2020 – The Year In Review

What can be said about 2020? Clearly it was a year that no one expected. Do you remember those social media posts about a year ago saying how awesome 2020 was going to be? Those did not age well.

Despite the chaos of this year biologically, socially, and politically, I’m thankful to say that our family was largely protected and blessed. I got to spend a lot more time at home with Dolly and Blaise. We traveled some and saw our beautiful country. Although we sadly grieved the loss of my grandmother, we stayed healthy and have a roof over our heads.

  • In January I fully began my role as a team manager at Kindful. It has been a challenging step in my career, but most days I’m writing code as much as ever.
  • At the end of February, we took a little family weekend to Chattanooga. The aquarium and hiking were a welcome escape, even if we didn’t know what was about to hit the world.
  • By mid-March, I was working from home as the country began shutting down due to COVID. Those first few weeks were unsettling; I’ll never forget my first foray out to the grocery store wearing a mask. I’ve been to the office exactly once since March, but the business adapted quickly to the switch.
  • In April I turned 34. I appreciated that my sisters and several friends drove by to wish me a happy birthday, a sign of the bizarre times.
  • Since late 2019, my grandmother’s health had been declining. This was especially true after she was forced into isolation due to the pandemic. She took a turn for the worse in April, and sadly she passed away in May. I’m thankful that my mother got to spend about a week at her bedside despite restrictions, though I know that doesn’t make it any easier. We were not able to meet for her memorial service in Ohio until July, and it felt like a sea change losing my last grandparent.
  • I shaved my face for the first time in May. It looked weird, so I grew a beard again immediately.
  • Dolly and I celebrated four years of marriage in June with a getaway to Cookeville. It may not be the most exotic destination, but we enjoyed good meals, sleeping in, and some hiking all the more since we had barely left the house this year.
  • My dad also turned 70 in June, and we were able to celebrate him with a weekend at the lake. I’m more thankful than ever for the time we get to spend together.
  • Summer in Nashville was hot and miserable, as usual. We made the best of it with sprinklers and occasional runs to Janarty’s Homemade Ice Cream.
  • All year Blaise kept growing and learning. He took his first steps in January, and by the end of the summer he had quite a vocabulary. At this point he is constantly telling us “I want…” or reciting parts of books from memory.
  • September was a big month as we took a family trip to Olympic National Park in Washington. It was no small feat flying with a nearly-two-year-old, especially under the conditions, but goodness was it refreshing to be in the cool climate of the Pacific Northwest. The mountains, rainforests, rocky beaches, and drive-thru espresso stands were perfection. Blaise did really well, especially if we had time to let him throw rocks into a body of water.
  • October finally kicked into fall mode in Nashville, and I must say that the weather this year was particularly good. Often it goes from stifling heat to cold without much in between, but we were graced with several weeks in the 50s and 60s. More than ever, it’s the little things. We did trunk-or-treat, pumpkin patches, and jumping in leaves. You really can’t ask for much more.
  • I don’t remember much from November. We hosted Dolly’s mom for Thanksgiving, and Blaise turned two with a small party to commemorate.
  • December was a total blur with the usual holiday commotion (sans parties), but we got to visit my parents in Ohio where we had a real white Christmas.
  • I read the following noteworthy books:
  • I encountered the following noteworthy music (since I am old and mostly listen to old music):
  • And at the very last minute, Dolly and I hit our savings goal for buying a house! So we will be starting that process early next year. That is a huge gift after working to become debt free in 2018 and renting (and borrowing) houses since then.

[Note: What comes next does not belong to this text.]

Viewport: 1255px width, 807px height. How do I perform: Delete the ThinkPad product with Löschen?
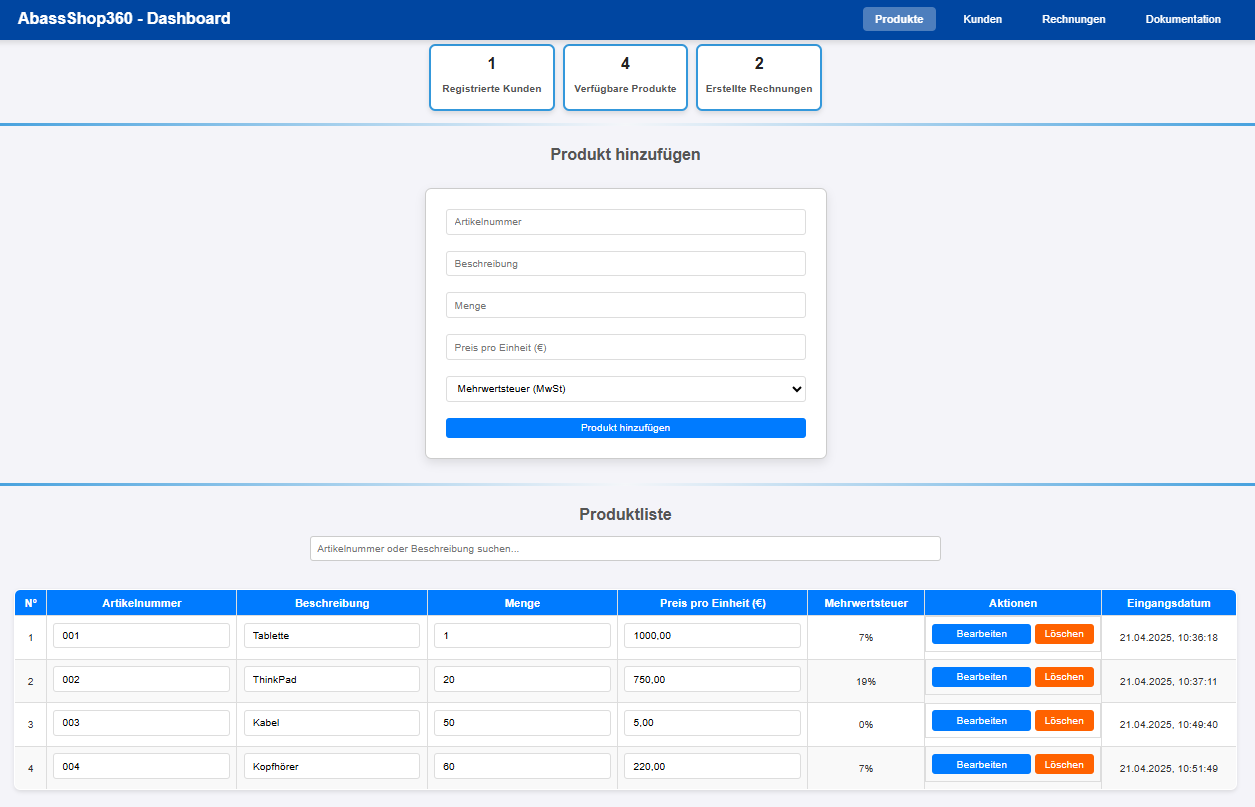[1064, 677]
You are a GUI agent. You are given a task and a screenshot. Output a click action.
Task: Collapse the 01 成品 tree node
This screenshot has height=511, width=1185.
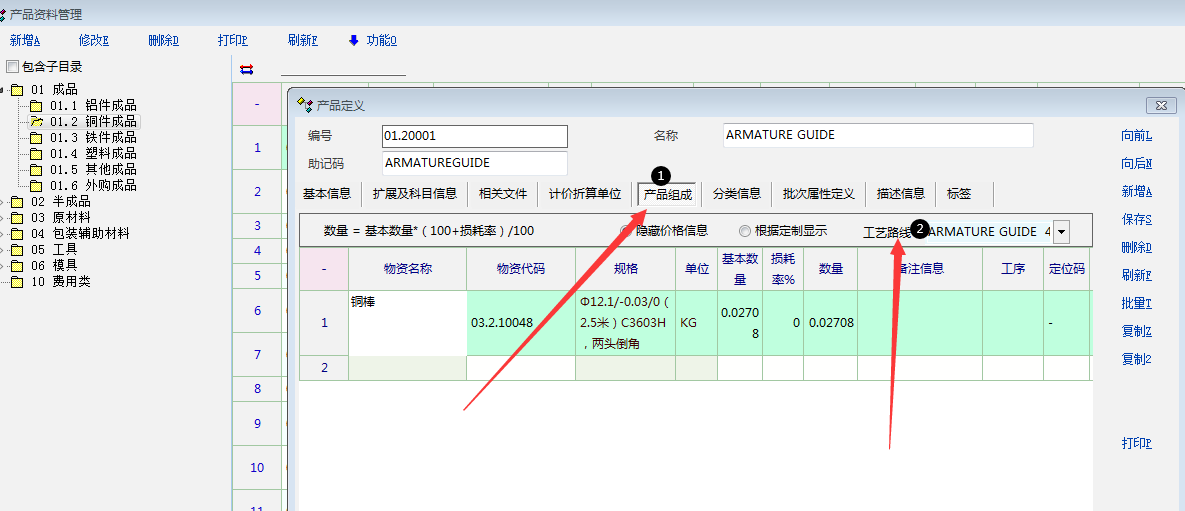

I know many are anxious to put this year behind us and get back to “normal,” and I am right there with them all. It’s a year of hardship that exposed and widened the deep divides in our culture and world. Frankly, it was disheartening, especially while raising a small child. “Love your neighbor as yourself.” “Do unto others as you would have them do unto you.” As historian Tom Holland points out in Dominion, these are the foundations of Western civilization, even if Western civilization no longer thinks much about who laid that foundation. My prayer for the year to come is that the wisdom and grace of Jesus will shape my family, your family, and our world if we let it.